2°) de mettre à la charge de l'Etat la somme de 3 000 euros sur le fondement de l'article L. 761-1 du code de justice administrative.

Elle soutient que :

- elle a capacité à agir au nom de l'indivision ;

- la décision n'est pas suffisamment motivée ;

- l'administration ne démontre pas être intervenue auprès de la société D... AMM Industrie, qui était l'exploitant de l'usine, ni avoir mis en œuvre tous les moyens à sa disposition prévus par l'article L. 541-3 du code de l'environnement à l'encontre de cette société ;

- elle n'a commis aucune négligence à l'égard des déchets abandonnés sur le terrain ;

- à supposer même qu'il y ait eu négligence, elle était indépendante de sa volonté.

Par un mémoire en défense enregistré le 13 octobre 2021, le ministre de la transition écologique conclut au rejet de la requête.

Il soutient que :

- la capacité à agir de la seule Mme D... au nom de l'indivision est incertaine, en application de l'article 815-3 du code civil, dès lors que le jugement a donné acte à M. B... D... de son désistement en première instance ;

- les moyens soulevés ne sont pas fondés.

Vu les autres pièces du dossier.

Vu :

- le code de l'environnement ;

- le code de justice administrative.

Les parties ont été régulièrement averties du jour de l'audience.

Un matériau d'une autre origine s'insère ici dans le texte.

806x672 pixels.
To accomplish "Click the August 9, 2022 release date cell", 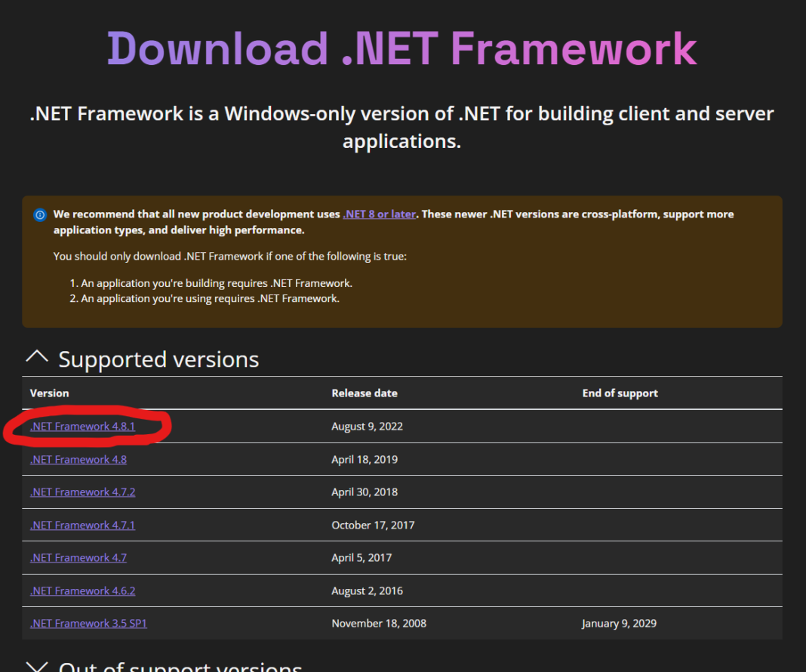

Ont été entendus au cours de l'audience publique :

- le rapport de M. Gobeill,

- les conclusions de Mme Guilloteau, rapporteure publique,

- et les observations de Me Berthiaux substituant Me Coutadeur, représentant Mme D....

Considérant ce qui suit :

1. La société D... AMM Industrie a exploité, de 2005 à 2015, sur un terrain appartenant à l'indivision D..., situé au 191-197 rue Etienne Marcel à Montreuil, une installation classée pour la protection de l'environnement soumise à autorisation pour une activité de traitement de surface de pièces métalliques. A la suite du placement de cette société en liquidation judiciaire le 28 décembre 2015, le préfet de la Seine-Saint-Denis a, par un arrêté préfectoral n° 2016-0182 du 20 janvier 2016, prescrit au liquidateur judiciaire de procéder à la mise en sécurité du site et, en particulier, à l'élimination des déchets stockés sur les parcelles AY47, AY48 et AY53 dans un délai d'un mois. Le 27 juin 2016, le préfet de la Seine-Saint-Denis a donné récépissé au liquidateur judiciaire de sa déclaration de cessation totale des activités de la SARL D... AMM Industrie. Par jugement du 22 décembre 2017, le tribunal de grande instance de Bobigny a prononcé la clôture de la procédure de liquidation de la SARL D... AMM Industrie pour insuffisance d'actifs, sans que les obligations mentionnées ci-dessus n'aient été exécutées. Par un arrêté n° 2019-2181 du 7 août 2019, le préfet a mis en demeure les membres de l'indivision D..., propriétaire du terrain, de procéder à l'évacuation des déchets litigieux. Par un jugement du 5 mai 2021 dont Mme A... D... relève appel, le tribunal administratif de Montreuil a rejeté la requête de l'indivision D... contre cet arrêté.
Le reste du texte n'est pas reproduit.